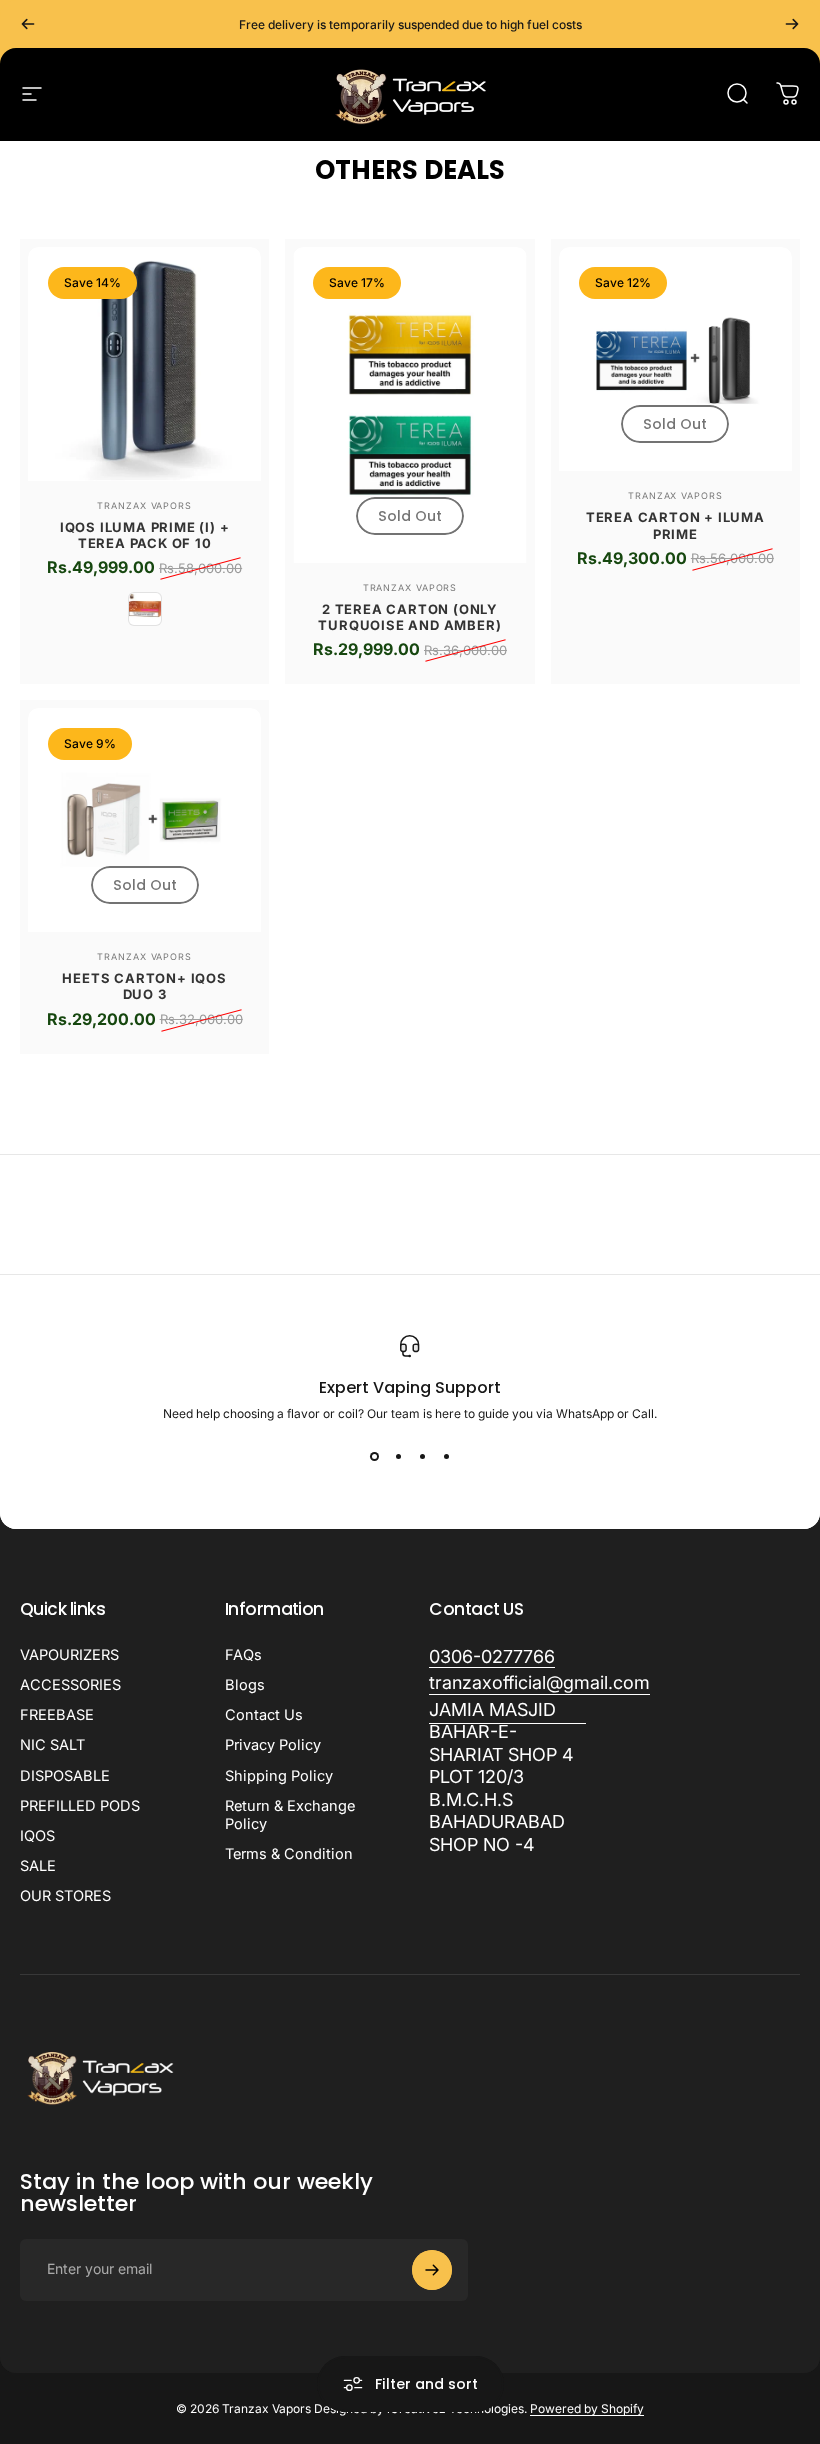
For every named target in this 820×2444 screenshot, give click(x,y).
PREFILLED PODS (80, 1806)
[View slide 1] (374, 1457)
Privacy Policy (273, 1745)
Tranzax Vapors (144, 505)
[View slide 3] (422, 1457)
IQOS (37, 1836)
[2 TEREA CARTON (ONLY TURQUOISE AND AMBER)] (409, 404)
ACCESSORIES (70, 1685)
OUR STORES (65, 1896)
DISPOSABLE (65, 1776)
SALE (38, 1866)
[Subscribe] (432, 2270)
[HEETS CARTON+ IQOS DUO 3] (144, 820)
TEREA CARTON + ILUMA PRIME (675, 525)
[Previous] (28, 24)
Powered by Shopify (587, 2408)
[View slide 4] (446, 1457)
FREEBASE (57, 1715)
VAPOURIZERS (69, 1655)
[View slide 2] (398, 1457)
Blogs (245, 1685)
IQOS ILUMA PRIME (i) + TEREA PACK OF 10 (145, 535)
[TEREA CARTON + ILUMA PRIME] (675, 359)
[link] (507, 1778)
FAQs (243, 1655)
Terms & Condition (289, 1854)
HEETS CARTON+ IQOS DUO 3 (144, 986)
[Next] (792, 24)
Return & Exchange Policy (290, 1815)
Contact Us (264, 1715)
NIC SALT (52, 1745)
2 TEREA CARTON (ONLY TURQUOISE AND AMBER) (409, 617)
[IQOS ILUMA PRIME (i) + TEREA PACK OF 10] (144, 363)
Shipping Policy (279, 1776)
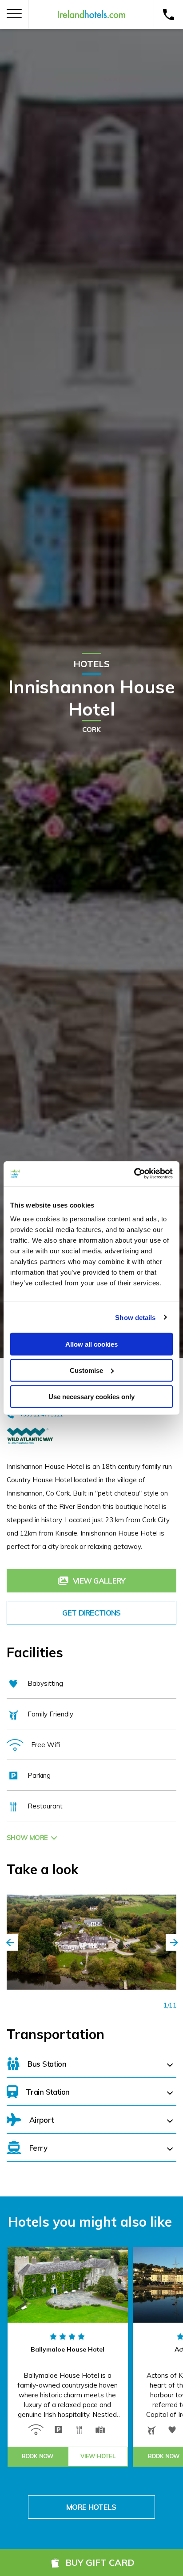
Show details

__What needs to be done__
Look above for the line containing "DISPOSABLE (65, 1776)", then retype it and each line after it to the end of the records, exactly and without pictures.

__Task answer__
DISPOSABLE (65, 1776)
SALE (38, 1866)
[Subscribe] (432, 2270)
[HEETS CARTON+ IQOS DUO 3] (144, 820)
TEREA CARTON + ILUMA PRIME (675, 525)
[Previous] (28, 24)
Powered by Shopify (587, 2408)
[View slide 4] (446, 1457)
FREEBASE (57, 1715)
VAPOURIZERS (69, 1655)
[View slide 2] (398, 1457)
Blogs (245, 1685)
IQOS ILUMA PRIME (i) + TEREA PACK OF 10 (145, 535)
[TEREA CARTON + ILUMA PRIME] (675, 359)
[link] (507, 1778)
FAQs (243, 1655)
Terms & Condition (289, 1854)
HEETS CARTON+ IQOS DUO 3 (144, 986)
[Next] (792, 24)
Return & Exchange Policy (290, 1815)
Contact Us (264, 1715)
NIC SALT (52, 1745)
2 TEREA CARTON (ONLY TURQUOISE AND AMBER) (409, 617)
[IQOS ILUMA PRIME (i) + TEREA PACK OF 10] (144, 363)
Shipping Policy (279, 1776)
Show details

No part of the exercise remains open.